As in the Wii version, this “Mario Kart” supports some great online multiplayer. Unfortunately, a few features have been dropped, -- the ability to watch the time trials of top online players most notably -- but a few additions more than make up for this. Players can race online against players worldwide (no more “regional” options), with little to no lag. But what if you’ve got a pack of friends? Nintendo’s got you covered with an intriguing new idea: private “communities.” Players can set up their own, permanent, online area, complete with leader boards to see who’s on top.

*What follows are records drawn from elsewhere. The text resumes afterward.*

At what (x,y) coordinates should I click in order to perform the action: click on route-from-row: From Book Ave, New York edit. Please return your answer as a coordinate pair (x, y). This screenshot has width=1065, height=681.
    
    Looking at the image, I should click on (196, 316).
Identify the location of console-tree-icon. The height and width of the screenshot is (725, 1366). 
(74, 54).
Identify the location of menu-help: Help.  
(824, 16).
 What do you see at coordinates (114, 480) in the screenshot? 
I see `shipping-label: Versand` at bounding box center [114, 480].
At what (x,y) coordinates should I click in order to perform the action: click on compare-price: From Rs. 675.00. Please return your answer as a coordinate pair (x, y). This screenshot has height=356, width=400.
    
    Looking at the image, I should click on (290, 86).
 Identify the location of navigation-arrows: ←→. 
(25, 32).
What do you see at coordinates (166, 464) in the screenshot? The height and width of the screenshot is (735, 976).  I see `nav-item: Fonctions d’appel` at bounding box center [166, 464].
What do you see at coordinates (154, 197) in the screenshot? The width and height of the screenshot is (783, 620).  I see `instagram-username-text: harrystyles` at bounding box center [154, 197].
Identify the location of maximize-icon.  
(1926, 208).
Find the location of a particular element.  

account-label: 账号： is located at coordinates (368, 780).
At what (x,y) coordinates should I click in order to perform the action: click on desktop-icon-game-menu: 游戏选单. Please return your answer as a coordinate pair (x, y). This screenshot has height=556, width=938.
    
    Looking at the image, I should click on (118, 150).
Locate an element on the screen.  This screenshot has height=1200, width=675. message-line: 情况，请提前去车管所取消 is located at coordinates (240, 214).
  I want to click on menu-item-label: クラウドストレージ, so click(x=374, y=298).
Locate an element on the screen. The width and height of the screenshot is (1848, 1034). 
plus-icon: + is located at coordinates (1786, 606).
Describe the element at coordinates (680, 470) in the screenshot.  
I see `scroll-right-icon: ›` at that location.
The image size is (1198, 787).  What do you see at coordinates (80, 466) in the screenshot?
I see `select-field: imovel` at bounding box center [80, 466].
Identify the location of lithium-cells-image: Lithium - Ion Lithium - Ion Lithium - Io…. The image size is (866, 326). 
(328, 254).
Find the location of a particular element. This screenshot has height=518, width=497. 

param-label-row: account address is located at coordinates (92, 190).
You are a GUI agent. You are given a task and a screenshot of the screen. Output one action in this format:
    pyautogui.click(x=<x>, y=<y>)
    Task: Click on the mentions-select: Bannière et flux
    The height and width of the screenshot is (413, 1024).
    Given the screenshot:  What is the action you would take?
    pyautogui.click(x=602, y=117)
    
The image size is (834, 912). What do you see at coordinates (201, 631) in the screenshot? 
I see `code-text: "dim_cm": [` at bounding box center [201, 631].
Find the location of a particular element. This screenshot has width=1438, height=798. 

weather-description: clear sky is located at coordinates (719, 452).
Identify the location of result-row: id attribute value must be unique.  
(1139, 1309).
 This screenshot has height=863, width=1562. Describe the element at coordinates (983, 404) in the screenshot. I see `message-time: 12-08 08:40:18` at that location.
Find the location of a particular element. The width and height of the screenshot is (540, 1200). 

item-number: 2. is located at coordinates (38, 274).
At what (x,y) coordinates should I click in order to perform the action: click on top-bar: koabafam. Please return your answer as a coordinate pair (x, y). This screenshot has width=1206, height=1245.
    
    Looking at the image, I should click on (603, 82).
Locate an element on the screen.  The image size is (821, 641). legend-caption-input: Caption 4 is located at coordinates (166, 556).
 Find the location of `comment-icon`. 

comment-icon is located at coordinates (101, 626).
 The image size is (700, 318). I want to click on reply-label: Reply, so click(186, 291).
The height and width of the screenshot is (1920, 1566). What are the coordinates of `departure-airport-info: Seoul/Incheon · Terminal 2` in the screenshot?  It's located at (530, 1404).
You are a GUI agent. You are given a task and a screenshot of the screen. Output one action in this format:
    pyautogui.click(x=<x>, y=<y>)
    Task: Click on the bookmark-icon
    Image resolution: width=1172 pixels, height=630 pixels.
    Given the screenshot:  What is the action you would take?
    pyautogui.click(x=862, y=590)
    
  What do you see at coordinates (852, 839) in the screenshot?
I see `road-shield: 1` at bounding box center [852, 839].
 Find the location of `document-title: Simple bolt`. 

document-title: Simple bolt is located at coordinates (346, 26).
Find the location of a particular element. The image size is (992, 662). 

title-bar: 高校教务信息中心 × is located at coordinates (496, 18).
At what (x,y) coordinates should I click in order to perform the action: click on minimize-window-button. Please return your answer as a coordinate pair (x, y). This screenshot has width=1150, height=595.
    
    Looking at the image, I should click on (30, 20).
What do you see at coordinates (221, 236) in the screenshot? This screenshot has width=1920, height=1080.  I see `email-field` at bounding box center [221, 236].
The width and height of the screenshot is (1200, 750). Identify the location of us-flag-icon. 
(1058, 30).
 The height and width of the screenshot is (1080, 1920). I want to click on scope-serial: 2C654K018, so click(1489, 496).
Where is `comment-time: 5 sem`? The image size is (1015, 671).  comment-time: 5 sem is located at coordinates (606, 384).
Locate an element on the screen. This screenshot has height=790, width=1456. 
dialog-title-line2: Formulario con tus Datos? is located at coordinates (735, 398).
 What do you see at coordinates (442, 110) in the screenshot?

The creator chooses what items, what speed, and whether to battle or race.

But multiplayer’s even better if you get everyone in a room together. Like other handheld “Kart” iterations, “MK7” supports eight players with just one game cart. You can battle or race, or, for the first time in any “Mario Kart,” do any Grand Prix Cup with up to eight people. Multiplayer Grand Prix even counts toward earning the cup trophies and unlocking kart parts.

It’s good that “Mario Kart 7” does racing so well; it helps counter the pain when you load up what’s become a wretched battle mode. How did did battle mode fall so far? In seven games, we’ve gone from a tactical red-shell Cold War on wheels to standing in place over an item box until a timer runs out. Also disappointing is the lack of an options menu, and the inability to have multiple accounts in one copy of the game.

Still, if you’re already a fan of classic “Mario Kart” racing, there’s a lot for you here. The online options are really expansive (well, for a Nintendo game). Added functionality with StreetPass and SpotPass time-trial sharing are also huge bonuses. “Mario Kart 7” shows Nintendo continuing to bring the classic kart style into new, slightly more skilled territory. The series has managed to slide and snake its way onto nearly every Nintendo system, but “Mario Kart 7” isn’t letting this franchise just coast.